Why You Should Work with a Fee-Only Advisor
Finally, we’ve made our way through the examples to the real point of this post. While you can buy nearly anything from a professional who makes a commission, it’s possible to avoid it in certain industries.
When you choose a financial advisor, it’s crucial to make sure you’re working with a fee-only advisor. When you work with a financial advisor that works for commission, you may end up with investments and/or insurance that pay the highest commissions vs. what is actually best for you. With a fee-only advisor, on the other hand, you’re paying for non-biased advice.
That non-biased advice may end in a suggestion that you buy something – maybe a low-cost life insurance policy, or inexpensive index fund. Or, that advice may be to buy nothing at all – to save your money in a rainy day fund.
With a fee-only advisor, their job is not to sell you something – it’s to give the best possible financial advice. Why? Because if the fee-only advisor gives you great advice, then you’ll want to come back for even more great advice. And naturally, you’ll tell your friends as well.

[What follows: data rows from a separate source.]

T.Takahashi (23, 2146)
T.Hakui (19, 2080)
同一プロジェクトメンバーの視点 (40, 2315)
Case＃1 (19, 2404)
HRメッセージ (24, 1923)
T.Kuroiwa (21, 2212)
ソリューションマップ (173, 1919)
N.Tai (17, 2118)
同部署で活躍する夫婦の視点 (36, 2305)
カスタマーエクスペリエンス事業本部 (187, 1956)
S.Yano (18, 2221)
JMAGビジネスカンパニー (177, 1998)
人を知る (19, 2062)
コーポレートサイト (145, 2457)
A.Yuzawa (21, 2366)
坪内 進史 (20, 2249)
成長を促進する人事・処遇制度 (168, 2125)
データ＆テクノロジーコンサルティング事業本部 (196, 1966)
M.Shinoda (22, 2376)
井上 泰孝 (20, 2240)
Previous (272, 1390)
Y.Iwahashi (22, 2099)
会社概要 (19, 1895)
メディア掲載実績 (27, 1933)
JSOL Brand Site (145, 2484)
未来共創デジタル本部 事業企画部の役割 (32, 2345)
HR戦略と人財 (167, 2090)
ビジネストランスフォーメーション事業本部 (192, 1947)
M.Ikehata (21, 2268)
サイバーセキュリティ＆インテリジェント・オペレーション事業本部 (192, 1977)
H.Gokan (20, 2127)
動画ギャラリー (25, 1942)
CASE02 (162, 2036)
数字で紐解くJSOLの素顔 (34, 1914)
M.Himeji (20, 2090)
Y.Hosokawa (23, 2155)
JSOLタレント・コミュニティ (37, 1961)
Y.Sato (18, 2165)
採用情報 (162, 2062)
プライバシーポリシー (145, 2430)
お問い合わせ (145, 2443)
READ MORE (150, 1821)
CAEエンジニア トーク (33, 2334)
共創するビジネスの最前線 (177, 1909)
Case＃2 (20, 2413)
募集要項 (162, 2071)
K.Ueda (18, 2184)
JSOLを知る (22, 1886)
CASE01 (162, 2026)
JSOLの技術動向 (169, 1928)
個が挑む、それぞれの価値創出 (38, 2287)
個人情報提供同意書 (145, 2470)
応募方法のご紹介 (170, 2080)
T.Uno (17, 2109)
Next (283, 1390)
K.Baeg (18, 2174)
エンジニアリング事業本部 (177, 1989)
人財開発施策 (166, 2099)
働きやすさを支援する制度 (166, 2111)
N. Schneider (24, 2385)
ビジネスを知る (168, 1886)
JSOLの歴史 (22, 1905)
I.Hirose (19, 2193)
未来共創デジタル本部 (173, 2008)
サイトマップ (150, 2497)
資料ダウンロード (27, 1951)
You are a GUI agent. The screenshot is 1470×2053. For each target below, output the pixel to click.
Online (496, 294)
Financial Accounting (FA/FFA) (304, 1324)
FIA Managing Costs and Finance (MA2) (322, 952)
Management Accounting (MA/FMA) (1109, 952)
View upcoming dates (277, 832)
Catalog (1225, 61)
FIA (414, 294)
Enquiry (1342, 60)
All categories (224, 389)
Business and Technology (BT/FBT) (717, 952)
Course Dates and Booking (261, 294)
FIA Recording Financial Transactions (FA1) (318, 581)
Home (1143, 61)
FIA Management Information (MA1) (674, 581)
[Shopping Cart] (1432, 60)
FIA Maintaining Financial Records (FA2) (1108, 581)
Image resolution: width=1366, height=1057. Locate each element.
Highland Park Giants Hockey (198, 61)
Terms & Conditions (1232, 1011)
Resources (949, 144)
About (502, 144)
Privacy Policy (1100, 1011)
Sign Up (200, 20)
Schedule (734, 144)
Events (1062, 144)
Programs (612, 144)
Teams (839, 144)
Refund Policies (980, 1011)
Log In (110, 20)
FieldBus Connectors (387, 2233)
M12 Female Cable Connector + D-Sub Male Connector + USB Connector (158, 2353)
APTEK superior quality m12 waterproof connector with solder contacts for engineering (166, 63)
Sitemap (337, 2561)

If my insurance agent had my best interest in mind, he would have done whatever was necessary to bump up my insurance coverage. But, as we all know by now, he doesn’t care about my financial well-being. As a salesperson who works on commission, he has the incentive to care more about his financial health than mine.
The funny thing is, this insurance salesman keeps asking me to send referrals his way. Naturally, I’m not going to send people I care about to someone who puts their financial health above the health of their clients. Would you? Would anyone?
The bottom line: No matter what you’re buying – whether it’s a moped, life insurance, or mutual fund – you should know how your salesperson is compensated. If they get paid more when you spend more, you should take special care to research the best value for your situation first, then stick to your guns. Know that “advice” you get from a commissioned “advisor” is little more than a sales pitch.
In the case of choosing a financial advisor, you can avoid any awkward moments or bad advice by choosing a fee-only advisor who doesn’t work for commission. Not only will you get advice tailored to your unique situation, but you’ll know it’s not influenced by the almighty commission dollar.